A user reported being the target of two attack attempts through a link that appeared to download a legitimate Zoom plugin. In reality, this link directed users to a malicious script that installed an executable file on macOS, infecting the device.
Alex “Jay” Bălan, a cybersecurity expert, analyzed the link and discovered that it executes a Base64-obfuscated bash script. This script copies a hidden file (.Zoom) into a temporary folder on the victim's system and runs it. Particularly alarming is the fact that only 2 out of 23 antivirus programs detected this threat, suggesting it is quite sophisticated.
Table of Contents
Malware Applications for Mac Can Affect a Large Number of Users
One concerning aspect highlighted by this attack is the attitude of many Mac users toward cybersecurity. Unlike Windows users, who are accustomed to using antivirus and anti-malware solutions, macOS users often rely solely on the system's built-in security measures. This excessive confidence can make them vulnerable to sophisticated attacks that bypass traditional protection mechanisms.
This is precisely what the malware disguised as Zoom exploits—the lack of antivirus/anti-malware protection and the naivety of users who download applications from dubious links and execute commands in the Terminal utility without understanding what they do or their purpose.
How to Protect Yourself from This Malware Disguised as Zoom and Other Cyber Attacks on macOS
First, always verify the source before downloading applications or plugins. Even seemingly legitimate software can hide threats. With careful analysis, a user can determine whether the website they are downloading the application from is legitimate or not. As in this case, the malware disguised as Zoom is downloaded from a suspicious website but starts with "zoom" to mislead users.
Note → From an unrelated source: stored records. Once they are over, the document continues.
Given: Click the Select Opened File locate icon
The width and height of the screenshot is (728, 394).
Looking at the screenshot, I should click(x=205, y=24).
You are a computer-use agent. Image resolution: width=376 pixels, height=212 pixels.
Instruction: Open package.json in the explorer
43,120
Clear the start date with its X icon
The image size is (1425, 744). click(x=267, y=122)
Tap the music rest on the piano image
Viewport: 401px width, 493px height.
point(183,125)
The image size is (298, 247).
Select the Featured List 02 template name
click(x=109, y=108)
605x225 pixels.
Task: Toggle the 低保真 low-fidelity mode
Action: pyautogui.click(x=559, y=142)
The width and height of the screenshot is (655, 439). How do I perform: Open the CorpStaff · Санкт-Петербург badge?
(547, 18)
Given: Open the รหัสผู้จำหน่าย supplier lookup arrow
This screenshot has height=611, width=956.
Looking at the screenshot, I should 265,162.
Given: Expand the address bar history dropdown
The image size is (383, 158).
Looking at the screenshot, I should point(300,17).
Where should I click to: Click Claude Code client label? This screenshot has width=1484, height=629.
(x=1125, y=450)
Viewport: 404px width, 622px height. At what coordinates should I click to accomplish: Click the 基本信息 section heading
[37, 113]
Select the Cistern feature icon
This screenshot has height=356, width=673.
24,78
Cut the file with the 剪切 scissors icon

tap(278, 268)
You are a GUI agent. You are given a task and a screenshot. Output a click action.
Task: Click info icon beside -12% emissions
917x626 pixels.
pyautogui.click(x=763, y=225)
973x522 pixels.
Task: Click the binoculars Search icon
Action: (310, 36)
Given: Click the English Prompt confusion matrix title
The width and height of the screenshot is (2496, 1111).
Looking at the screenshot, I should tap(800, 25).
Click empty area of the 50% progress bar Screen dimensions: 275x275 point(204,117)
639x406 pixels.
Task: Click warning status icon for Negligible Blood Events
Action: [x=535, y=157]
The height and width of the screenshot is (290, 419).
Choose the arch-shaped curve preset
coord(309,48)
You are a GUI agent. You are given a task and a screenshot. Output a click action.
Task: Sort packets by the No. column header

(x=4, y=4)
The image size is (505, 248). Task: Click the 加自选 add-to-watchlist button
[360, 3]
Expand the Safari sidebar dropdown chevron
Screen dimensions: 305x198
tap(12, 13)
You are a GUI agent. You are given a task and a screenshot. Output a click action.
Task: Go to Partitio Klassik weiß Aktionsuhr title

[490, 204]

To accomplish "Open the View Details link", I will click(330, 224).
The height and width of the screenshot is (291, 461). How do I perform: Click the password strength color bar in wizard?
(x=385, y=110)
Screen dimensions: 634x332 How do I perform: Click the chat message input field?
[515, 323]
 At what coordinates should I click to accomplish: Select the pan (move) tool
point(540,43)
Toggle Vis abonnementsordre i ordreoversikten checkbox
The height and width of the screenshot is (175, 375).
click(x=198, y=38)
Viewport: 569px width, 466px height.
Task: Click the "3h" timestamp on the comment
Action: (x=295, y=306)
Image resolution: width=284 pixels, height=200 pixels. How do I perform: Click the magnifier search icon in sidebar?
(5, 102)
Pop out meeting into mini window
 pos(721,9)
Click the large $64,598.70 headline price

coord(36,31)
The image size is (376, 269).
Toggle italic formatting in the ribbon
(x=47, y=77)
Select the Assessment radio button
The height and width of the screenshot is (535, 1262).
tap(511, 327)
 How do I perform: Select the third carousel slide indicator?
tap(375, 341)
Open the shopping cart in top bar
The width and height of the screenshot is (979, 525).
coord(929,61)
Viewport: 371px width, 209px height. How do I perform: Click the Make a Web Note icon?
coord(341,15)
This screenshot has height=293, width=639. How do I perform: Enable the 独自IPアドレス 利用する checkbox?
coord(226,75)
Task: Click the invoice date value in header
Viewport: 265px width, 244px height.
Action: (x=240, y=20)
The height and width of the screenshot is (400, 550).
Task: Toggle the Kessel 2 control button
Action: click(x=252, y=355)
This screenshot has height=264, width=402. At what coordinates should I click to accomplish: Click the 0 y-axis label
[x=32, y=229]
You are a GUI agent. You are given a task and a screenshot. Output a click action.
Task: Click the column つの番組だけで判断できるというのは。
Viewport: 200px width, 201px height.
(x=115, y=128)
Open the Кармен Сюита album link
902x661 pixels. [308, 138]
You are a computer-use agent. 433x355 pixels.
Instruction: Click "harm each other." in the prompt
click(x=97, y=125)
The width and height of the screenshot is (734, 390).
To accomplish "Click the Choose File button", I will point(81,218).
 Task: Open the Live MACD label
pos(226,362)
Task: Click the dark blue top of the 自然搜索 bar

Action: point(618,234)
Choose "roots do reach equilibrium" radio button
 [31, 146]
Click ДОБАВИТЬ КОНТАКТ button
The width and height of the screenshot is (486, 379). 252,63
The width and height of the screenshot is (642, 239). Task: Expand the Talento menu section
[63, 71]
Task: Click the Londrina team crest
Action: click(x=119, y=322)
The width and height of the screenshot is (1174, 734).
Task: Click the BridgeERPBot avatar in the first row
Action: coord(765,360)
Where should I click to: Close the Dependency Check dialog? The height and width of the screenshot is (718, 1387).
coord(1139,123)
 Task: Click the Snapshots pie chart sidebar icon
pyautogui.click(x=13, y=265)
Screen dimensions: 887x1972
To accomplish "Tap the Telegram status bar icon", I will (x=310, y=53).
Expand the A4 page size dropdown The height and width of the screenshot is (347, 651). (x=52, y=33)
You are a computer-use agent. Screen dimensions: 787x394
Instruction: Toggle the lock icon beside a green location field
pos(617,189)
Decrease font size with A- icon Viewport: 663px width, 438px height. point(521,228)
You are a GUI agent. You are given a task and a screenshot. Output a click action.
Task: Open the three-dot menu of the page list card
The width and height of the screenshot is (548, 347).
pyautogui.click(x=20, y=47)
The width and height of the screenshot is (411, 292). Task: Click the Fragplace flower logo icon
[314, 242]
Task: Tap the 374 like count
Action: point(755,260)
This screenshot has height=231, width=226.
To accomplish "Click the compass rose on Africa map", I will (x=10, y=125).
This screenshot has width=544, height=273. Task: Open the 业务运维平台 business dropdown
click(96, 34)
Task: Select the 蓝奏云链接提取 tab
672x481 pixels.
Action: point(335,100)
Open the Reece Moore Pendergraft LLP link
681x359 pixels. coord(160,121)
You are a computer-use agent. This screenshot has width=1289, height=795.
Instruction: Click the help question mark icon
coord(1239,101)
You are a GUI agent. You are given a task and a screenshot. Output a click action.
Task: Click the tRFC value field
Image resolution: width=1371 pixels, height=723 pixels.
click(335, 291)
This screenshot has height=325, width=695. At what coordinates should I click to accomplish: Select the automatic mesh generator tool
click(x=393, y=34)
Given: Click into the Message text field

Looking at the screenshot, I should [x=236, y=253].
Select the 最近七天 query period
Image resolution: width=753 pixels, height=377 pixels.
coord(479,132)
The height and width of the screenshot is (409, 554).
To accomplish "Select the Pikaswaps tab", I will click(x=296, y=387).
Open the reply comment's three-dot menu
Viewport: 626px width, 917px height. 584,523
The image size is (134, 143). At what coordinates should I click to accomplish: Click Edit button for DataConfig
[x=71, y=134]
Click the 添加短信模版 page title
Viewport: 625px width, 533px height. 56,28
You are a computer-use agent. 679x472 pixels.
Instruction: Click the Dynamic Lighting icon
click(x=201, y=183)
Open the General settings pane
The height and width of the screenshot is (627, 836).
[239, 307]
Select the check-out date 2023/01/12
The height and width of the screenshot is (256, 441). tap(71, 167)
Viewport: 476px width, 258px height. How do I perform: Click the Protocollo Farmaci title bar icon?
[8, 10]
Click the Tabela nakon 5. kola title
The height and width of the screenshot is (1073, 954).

Do not drag and execute unknown files in Terminal. This is a common trick used by attackers to bypass macOS security measures. The Terminal utility can execute command lines and scripts that can either bypass or disable macOS security protections.
Use updated security software. Even though many threats initially go undetected, frequent updates to antivirus and anti-malware applications can increase the chances of protection.
Keep your operating system and applications updated. Security patches released by Apple can block vulnerabilities exploited by attackers.
Related: What Does the Rapid Security Response Update Mean and How Does It Help?
Install applications from trusted sources.Preferably, use the App Store for installing macOS applications or trusted websites of developers who digitally sign their apps.
Regarding this malware disguised as Zoom, analysts continue to study it, and investigations are ongoing. In the meantime, it is important to remain vigilant and adopt stricter security practices, regardless of the platform we use. This incident is yet another wake-up call that macOS users are not immune to cyberattacks.